» SELECTED PASSAGE
>>>>
# Some exciting news to share



## Surtees (Sep 11, 2007)

This is my 3000 post and I thought there was no better post to use for it then to share some news with you all.

I would like to announce that my wife and I are expecting our 2nd child. It is very exciting for us our baby is due on the 7-July.


----------



## Big Hobbit (Nov 2, 2010)

That is just the best news I've heard these holidays!!

Congrats to you and your better half... 

Well timed too. She'll be carrying the heavy weight at your coolest time of the year...


----------



## Surtees (Sep 11, 2007)

Big Hobbit said:


> That is just the best news I've heard these holidays!!
> 
> Congrats to you and your better half...
> 
> Well timed too. She'll be carrying the heavy weight at your coolest time of the year...


Thanks BH I'm glad to have given you some good news.
Yes the better half is happy about that bit although summer hasn't really been that warm here yet we've only had a couple of days reach 30c so far I think I was in pants for half of decembeer.


----------



## broken tee (Jan 13, 2008)

Surtees said:


> This is my 3000 post and I thought there was no better post to use for it then to share some news with you all.
> 
> I would like to announce that my wife and I are expecting our 2nd child. It is very exciting for us our baby is due on the 7-July.


What a great way to end the year and start a new one with the news of your baby.
Bob


----------



## Cajun (Jan 17, 2010)

Congrats Luke! That's great news!


----------



## Kyle Lucernas (Nov 8, 2011)

You ended the year with a bang! Congrats on your new baby!


----------



## stevel1017 (Apr 30, 2007)
<<<<
» SOURCE EXCERPT
>>>>
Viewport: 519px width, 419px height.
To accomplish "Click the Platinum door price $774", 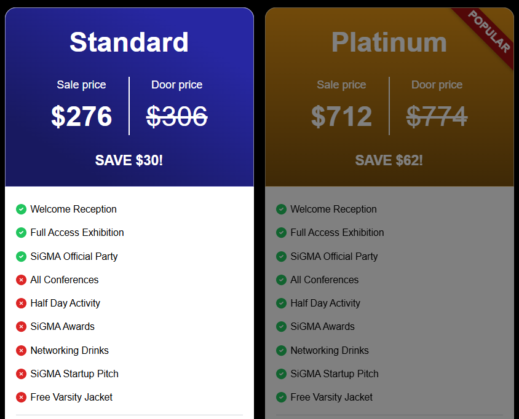I will 437,116.
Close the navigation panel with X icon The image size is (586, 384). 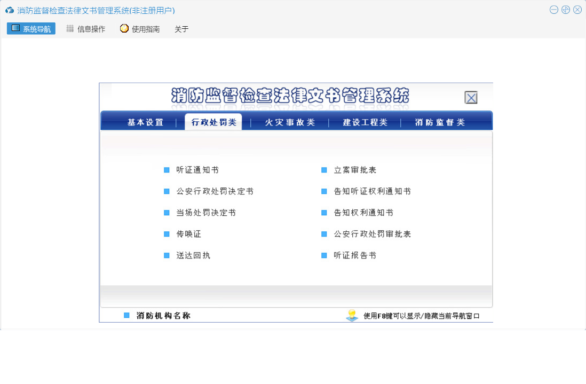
<<<<
» PROBLEM SET
a - State whether each statement agrees with the baby announcement thread, answering yes or no and quoting the deciding words of the thread: (i) The announcement was made in the poster's 3000th post. (ii) The couple are expecting their first child. (iii) Summer had so far brought many days above 30c.
b - Answer these questions using the baby announcement thread:
(i) On what date is the baby due?
(ii) What phrase does Big Hobbit use for Surtees's wife?
(iii) What name signs the reply from broken tee?
c - Extend the baby announcement thread by writing the post that follows its final heading.

» ANSWERS
a -
(i) Yes: "This is my 3000 post"
(ii) No: "expecting our 2nd child"
(iii) No: "we've only had a couple of days reach 30c so far"

b -
(i) The 7-July.
(ii) "your better half"
(iii) Bob.

c -
Congrats !!!


----------



## FrogsHair (Mar 4, 2010)

Congrats to you and yours.:thumbsup: My question is why did it take 300 posts?  It is a small world, since we are expecting our first Grat Grand Child sometime next summer also.:thumbsup:


----------



## Surtees (Sep 11, 2007)

FrogsHair said:


> Congrats to you and yours.:thumbsup: My question is why did it take 300 posts?  It is a small world, since we are expecting our first Grat Grand Child sometime next summer also.:thumbsup:


Thank you everyone.

lol it really had nothing to do with the post Frog. You can tell your in the other part of the world because our baby is due in winter good luck to your family I hope every thing goes well


----------



## golfjunk (Aug 4, 2010)

Congratulations! Great news!


----------



## Hogan Project (Sep 18, 2011)

Congrats! Be sure to get him or her a toy putter for the playpen!


----------



## Longputt (Jan 3, 2012)

That is awesome news!!! Congratulations!!!!!!!


----------



## 373 (Jun 9, 2006)

Maybe the baby will be on Skype more than you are. Congrats to you and Julia...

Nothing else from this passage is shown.